## What you have to do
Resume the article on the International Stunt School in Seattle, picking up after its last sentence.

## Passage to read

=== Section Start ===

SEATTLE – Standing in a gravel parking lot, the students were trying to look stoic — but they all knew that by the end of the day, every one of them was going to be set on fire.

As they burned, they'd be scrutinized by their instructors, professional stunt performers, who could potentially make or break their budding careers.

The students were attending the International Stunt School, a three-week course founded in 1992 by the now-septuagenarian stunt veteran David Boushey. It's a place where students learn how to punch and get punched, fall from frightening heights, dodge explosives, tumble down stairs, drive cars in a way that would get a normal person arrested — and get set on fire.

Lee Gifford, a 29-year-old who spent a few years in the Navy, stood quietly on the burn mat, slathered head to toe in ice-cold protective goop.

"You OK?" asked Michelle Ladd, an instructor who started as a dancer and has worked as a stuntwoman for "The Walking Dead" and as a fight choreographer for "Lord of the Rings." Gifford nodded. "When you're ready," Ladd said, "take a big breath and give us a double thumbs-up! And don't breathe in."

Gifford gave the thumbs-up. An instructor lit the back of Gifford's coat — which had been covered in a special fire accelerant — with a blue blowtorch. The flames and smoke flew upward. "Don't breathe in!" Ladd shouted again.

Gifford waved his arms around, pretending to be in agony — at least, observers hoped he was pretending. After a few seconds, Ladd signaled Gifford to drop to the mat. Instructors jumped forward to put out the flames with a fire extinguisher and cool him down with water from a hose.

"You OK?" Ladd asked. "Yes," Gifford grunted. He stood up and walked slowly to a makeshift shower made of PVC and plastic tarps, where he washed the goop off his face.

Then another student was set on fire. Then another. And another.

There were 50 students in the class, most of them 20-somethings with athletic backgrounds hoping to make a living in the stunt world: movies, TV, live stunt shows, video games. For the past couple of summers, Boushey said, casting directors have been flying up to Seattle and watching the new prospects.

=== Section End ===

Collected data:
=== Section Start ===

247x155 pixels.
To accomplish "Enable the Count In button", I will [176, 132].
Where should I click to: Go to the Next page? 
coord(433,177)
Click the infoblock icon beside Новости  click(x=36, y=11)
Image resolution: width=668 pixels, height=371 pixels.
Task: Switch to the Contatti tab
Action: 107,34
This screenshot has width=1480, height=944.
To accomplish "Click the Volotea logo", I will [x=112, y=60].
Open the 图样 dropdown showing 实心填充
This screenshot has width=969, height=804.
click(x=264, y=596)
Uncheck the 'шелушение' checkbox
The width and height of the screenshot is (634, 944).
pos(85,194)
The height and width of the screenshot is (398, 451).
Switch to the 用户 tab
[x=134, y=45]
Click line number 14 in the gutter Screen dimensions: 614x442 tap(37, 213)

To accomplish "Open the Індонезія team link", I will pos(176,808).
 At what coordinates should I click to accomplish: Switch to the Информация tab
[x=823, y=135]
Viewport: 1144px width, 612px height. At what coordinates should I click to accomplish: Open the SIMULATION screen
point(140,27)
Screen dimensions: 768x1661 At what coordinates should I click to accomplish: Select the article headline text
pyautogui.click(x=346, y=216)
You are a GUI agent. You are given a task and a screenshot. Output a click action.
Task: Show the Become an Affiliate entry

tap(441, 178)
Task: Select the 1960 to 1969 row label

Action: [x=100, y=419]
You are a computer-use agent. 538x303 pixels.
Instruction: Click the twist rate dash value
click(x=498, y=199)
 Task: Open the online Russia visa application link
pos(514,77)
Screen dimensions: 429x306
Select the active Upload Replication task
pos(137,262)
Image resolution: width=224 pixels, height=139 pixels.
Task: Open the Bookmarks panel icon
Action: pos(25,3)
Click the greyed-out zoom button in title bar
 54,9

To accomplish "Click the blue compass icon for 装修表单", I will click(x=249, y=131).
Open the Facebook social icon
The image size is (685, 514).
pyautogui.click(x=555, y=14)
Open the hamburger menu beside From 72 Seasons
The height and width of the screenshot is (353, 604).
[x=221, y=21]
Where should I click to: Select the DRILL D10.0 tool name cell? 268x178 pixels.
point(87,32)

=== Section End ===

## Reply
Student Amanda Cook worked as a stunt performer in a haunted house in Denver and now guides river-rafting trips in North Carolina. Gina Kessler is part of a jousting and sword-fighting company that travels the Renaissance fair circuit. Matt Stevens, from the United Kingdom, is a professional circus performer. He said he was attracted more by the physical challenges of stunt life than being in the movies. But, he adds, the classes are giving him "a greater appreciation for the industry — like a chef tasting a meal that's very well done will have a greater appreciation for what went into it than the average person."

As students were being blazed and extinguished, Boushey stood nearby, wearing sunglasses and scratching at his graying mustache. While fires look scary, he said that they're one of the safest bits in the stunt repertoire. Falls are more treacherous because they're harder to control. "But everybody is in awe of the guy who gets set on fire," he shrugged.

He frowned at one of the burn tests.

"That was OK," he grumbled. "It's a perfect example of somebody who thinks he's giving it his all, but it's not enough. You've got to sell it for the camera."

Boushey stopped the class to give the students a stern lecture. "When I'm on set and see somebody not selling a stunt, it drives me crazy! If you don't sell it and have to do it over again, you're costing the [film] company lots of money."

Tuition is $4,300. The starting rate for a stunt performer is $966 a day. "But that's peanuts," he said. After overtime rates and bonuses for pulling off dangerous stunts, "it's not unusual for a stuntman to make $2,000 to $3,000 a day."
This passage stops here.